> **Task goal**: Copy every line of text from all the records, word for word, and leave the pictures out.

● ● ● ● ●

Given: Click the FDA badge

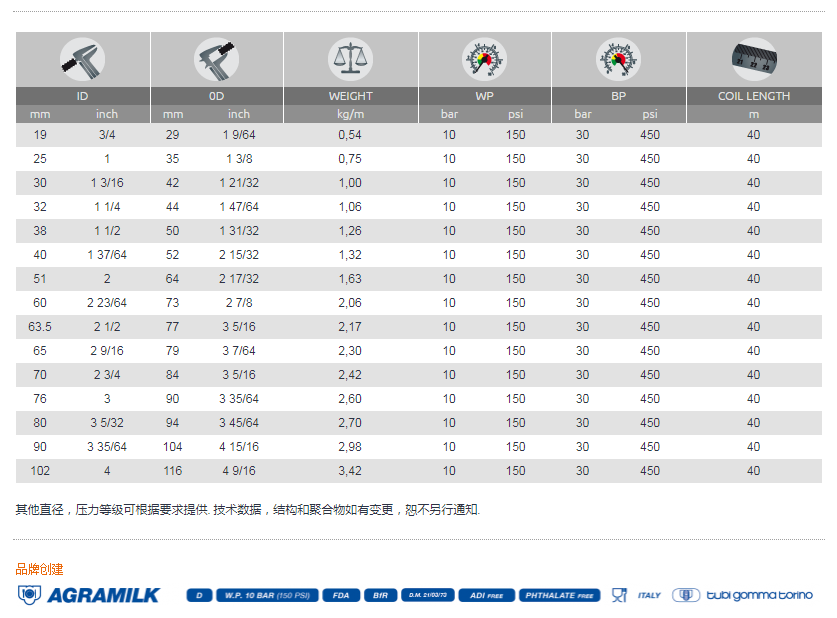Looking at the screenshot, I should pos(341,595).

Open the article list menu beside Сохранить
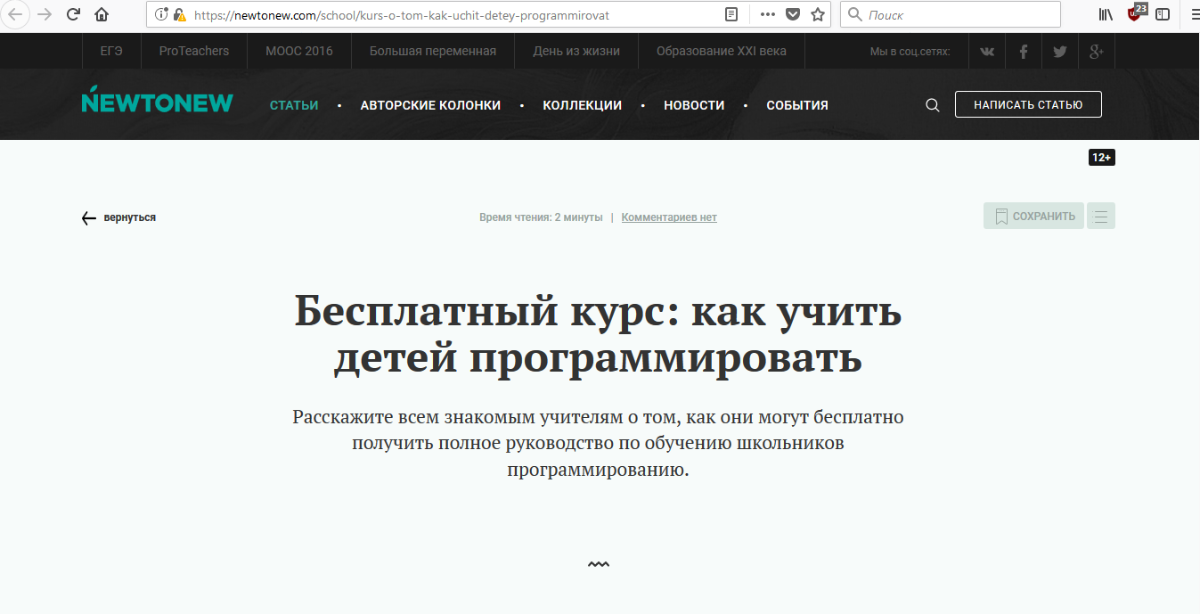[x=1101, y=216]
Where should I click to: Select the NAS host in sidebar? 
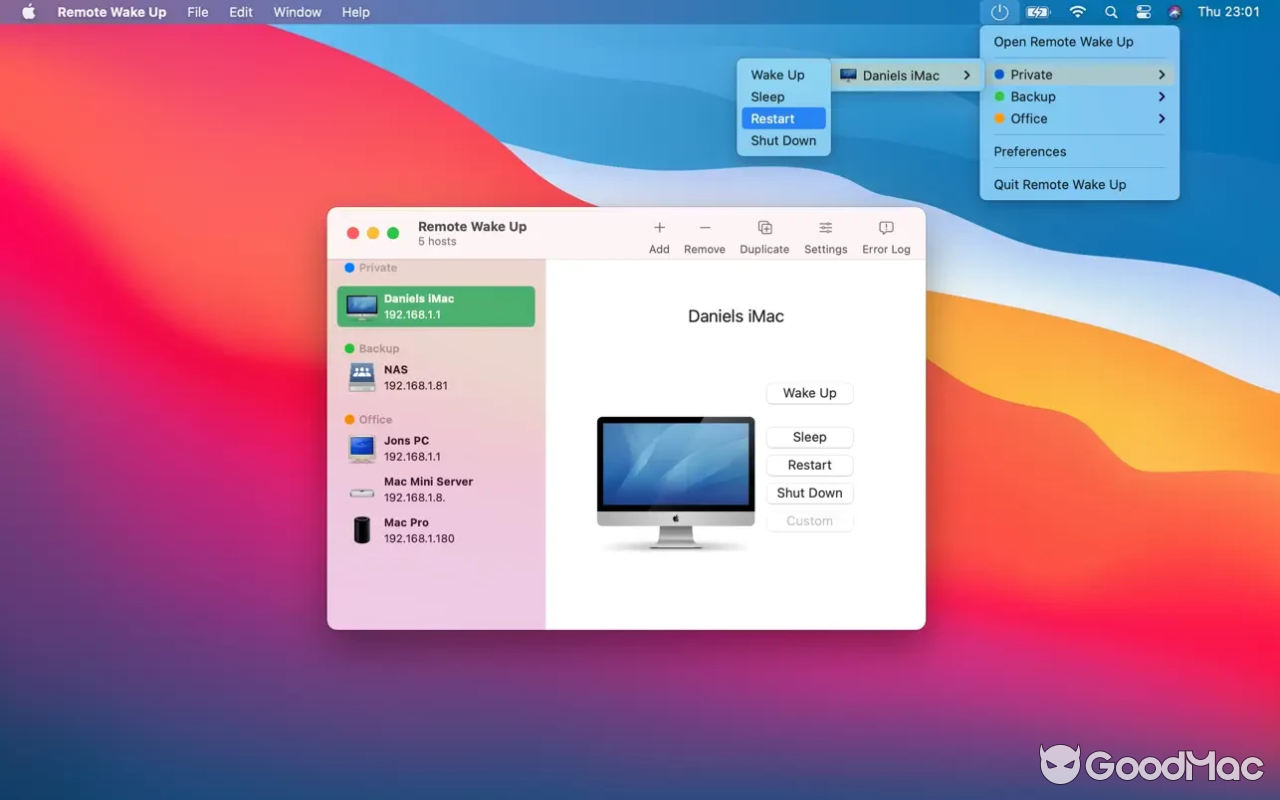436,377
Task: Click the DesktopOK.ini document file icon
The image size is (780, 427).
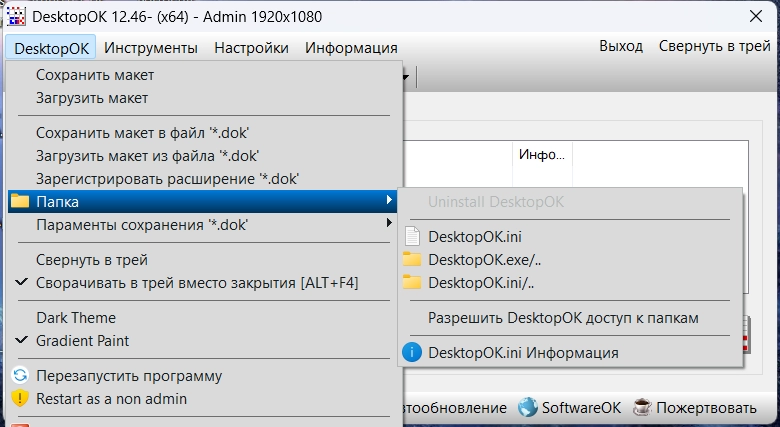Action: [x=412, y=237]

● ● ● ● ●

> **Task output**:
Given: Click the FDA badge

Looking at the screenshot, I should pos(341,595).

Open the article list menu beside Сохранить
[x=1101, y=216]
Where should I click to: Select the NAS host in sidebar? 
436,377
Task: Click the DesktopOK.ini document file icon
The image size is (780, 427).
Action: [x=412, y=237]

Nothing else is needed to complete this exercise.